On aborde enfin les rivages de la période tardive, avec le quatuor n°12, opus 127, composé en 1824–25, et dont l’écriture est contemporaine de la 9e symphonie.
Là-encore, dès les premières mesures du Maestoso-Allegro, on est saisi par l’interprétation des Casals : la modernité est toujours accentuée (jamais soulignée) et toujours en douceur. Les attaques sont franches, courtes avec encore ce son très particulier des violons, clairs et tranchants, appuyés des brillances et du couperet de l’alto, sur les profondeurs à peines entrouvertes du violoncelle.
Dans le deuxième mouvement, ce sont les lignes gracieuses de Vera Martínez Mehner qui subjuguent. L’humeur (l’humour ?) est gracieuse, la profondeur présente sans le pathos et l’ensemble s’achève dans de magnifiques instants suspendus dans les dernières mesures qui tétanisent le public.

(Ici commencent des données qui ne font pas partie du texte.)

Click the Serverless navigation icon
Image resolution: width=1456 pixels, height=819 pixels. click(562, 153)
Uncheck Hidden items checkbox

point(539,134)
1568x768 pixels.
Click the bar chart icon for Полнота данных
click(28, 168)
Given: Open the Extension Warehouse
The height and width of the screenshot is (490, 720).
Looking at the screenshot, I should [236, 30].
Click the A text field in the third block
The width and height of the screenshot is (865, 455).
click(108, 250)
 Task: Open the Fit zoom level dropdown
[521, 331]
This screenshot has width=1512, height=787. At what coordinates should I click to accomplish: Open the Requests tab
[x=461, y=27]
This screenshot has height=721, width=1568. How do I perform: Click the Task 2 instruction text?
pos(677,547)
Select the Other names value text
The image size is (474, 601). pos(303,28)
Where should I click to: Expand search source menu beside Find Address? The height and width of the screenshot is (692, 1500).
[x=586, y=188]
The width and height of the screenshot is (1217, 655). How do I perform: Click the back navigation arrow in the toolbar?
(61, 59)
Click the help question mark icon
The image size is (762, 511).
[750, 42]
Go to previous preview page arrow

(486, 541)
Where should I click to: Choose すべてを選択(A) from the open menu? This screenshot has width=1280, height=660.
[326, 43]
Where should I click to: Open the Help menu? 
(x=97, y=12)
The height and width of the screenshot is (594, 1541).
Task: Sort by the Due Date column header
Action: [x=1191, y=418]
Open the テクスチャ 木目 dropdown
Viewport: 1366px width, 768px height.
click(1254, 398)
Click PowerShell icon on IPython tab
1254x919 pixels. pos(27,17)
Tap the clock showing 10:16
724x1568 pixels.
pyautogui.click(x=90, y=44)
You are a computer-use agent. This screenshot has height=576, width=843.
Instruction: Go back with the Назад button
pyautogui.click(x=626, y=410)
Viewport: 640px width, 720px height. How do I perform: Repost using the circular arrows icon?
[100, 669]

De bonheur.
L’amusant Scherzo, dans le fond et la forme permettent un jeu plus souple et on retrouve des regards plus détendus entre les violons alors que ces échanges visuels s’étaient un peu raréfiés au profit d’une écoute d’autrui plus intime et concentrée.
Enfin sur l’Allegro, les Casals appuient un peu plus qu’auparavant sur les dissonances mais toujours avec légèreté et avec ces flamboyances classiques propres à leur jeu d’archet.
De même, le faux final sera fortement accentué avec de très beaux rehauts d’aigus.
Triomphe et hurlements dans la salle.
Et ce n’est que le début… Suite du voyage avec les deux derniers Razumovski au printemps et l’apothéose cet automne, avec les derniers quatuors.